En los textos tradicionales se caracteriza a Saturno como frío y distante, pero tiene también otros atributos. Los libros de medicina lo llamaban el dios de la sabiduría y de la reflexión filosófica. En una carta a Giovanni Cavalcanti, conocido estadista y poeta, Ficino se refiere a Saturno como “un dios único y divino”. A finales del siglo XV, Ficino escribió un libro en que advertía, particularmente a los eruditos y a la gente estudiosa, que tuvieran cuidado de no dar demasiada acogida a Saturno dentro de su alma; debido a sus ocupaciones sedentarias, los eruditos pueden llegar a deprimirse gravemente, decía, y entonces necesitarán encontrar maneras de contrarrestar esos estados anímicos sombríos. Pero también se podría escribir otro libro sobre los peligros de vivir sin estudio ni especulación, y sin reflexionar sobre la vid. Los estados de ánimo que propicia Saturno pueden ser peligrosos porque son oscuros, pero su contribución a la economía del alma es indispensable. Si usted deja que su depresión lo visite, sentirá el cambio en el cuerpo, en los músculos y en el rostro como un alivio de la carga del entusiasmo juvenil y de la “insoportable levedad del ser”.
Tal vez pudiéramos apreciar más el papel que tiene la depresión en la economía del alma si fuéramos capaces de prescindir de las connotaciones negativas de esta palabra. ¿Y si la depresión fuera simplemente un estado del ser, ni bueno ni malo, algo que el alma hace cuando le parece bien y por sus propias y buenas razones? ¿Y si fuera simplemente uno de los planetas que giran alrededor del sol? Una ventaja de usar la imagen tradicional de Saturno en vez del término clínico “depresión” es que podemos ver la melancolía más bien como una manera válida de ser que como un problema que es necesario arrancar de raíz. La madurez destaca los aromas y sabores de una personalidad. El individuo emerge con el tiempo, tal como crece y madura la fruta. En la visión del Renacimiento, la depresión, la maduración y la individualidad van juntas: la tristeza de envejecer forma parte del proceso de convertirse en individuo. Los pensamientos melancólicos van tallando un espacio interior donde la sabiduría puede instalar su residencia.

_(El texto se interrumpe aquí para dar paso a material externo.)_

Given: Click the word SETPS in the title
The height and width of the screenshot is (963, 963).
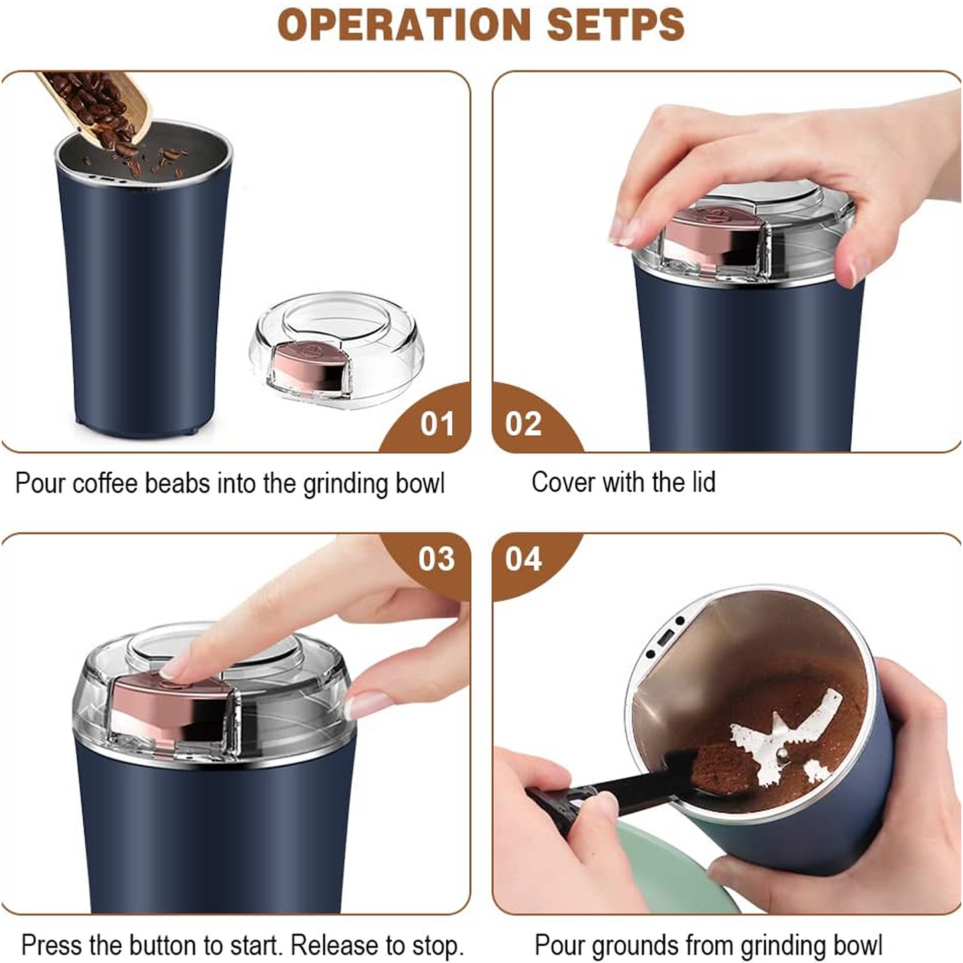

A Saturno también se lo identificaba tradicionalmente con el plomo, que proporciona peso y densidad al alma, permitiendo que los elementos ligeros, llenos de aire, tomen cuerpo. En este sentido, la depresión es un proceso que favorece una valiosa coagulación de pensamientos y emociones. A medida que envejecemos, nuestras ideas, antes ligeras, desordenadas y sin relación entre sí, se van reuniendo más densamente para formar unos valores y una filosofía que dan sustancia y firmeza a nuestra vida.
Debido a su doloroso vacío, suele ser tentador buscar una forma de salir de la depresión. Pero penetrar en el estado de ánimo y los pensamientos que la caracteriza puede ser profundamente satisfactorio. A veces se describe la depresión como un estado en el que no hay ideas… nada a lo cual aferrarse. Pero tal vez tengamos que ampliar nuestra visión y advertir que el sentimiento de vacío, la pérdida de los puntos de referencia familiares y de las estructuras vitales y la desaparición del entusiasmo son elementos que, aunque parezcan negativos, pueden ser apropiados, y que es posible usarlos para aportar una nueva imaginación a la vida.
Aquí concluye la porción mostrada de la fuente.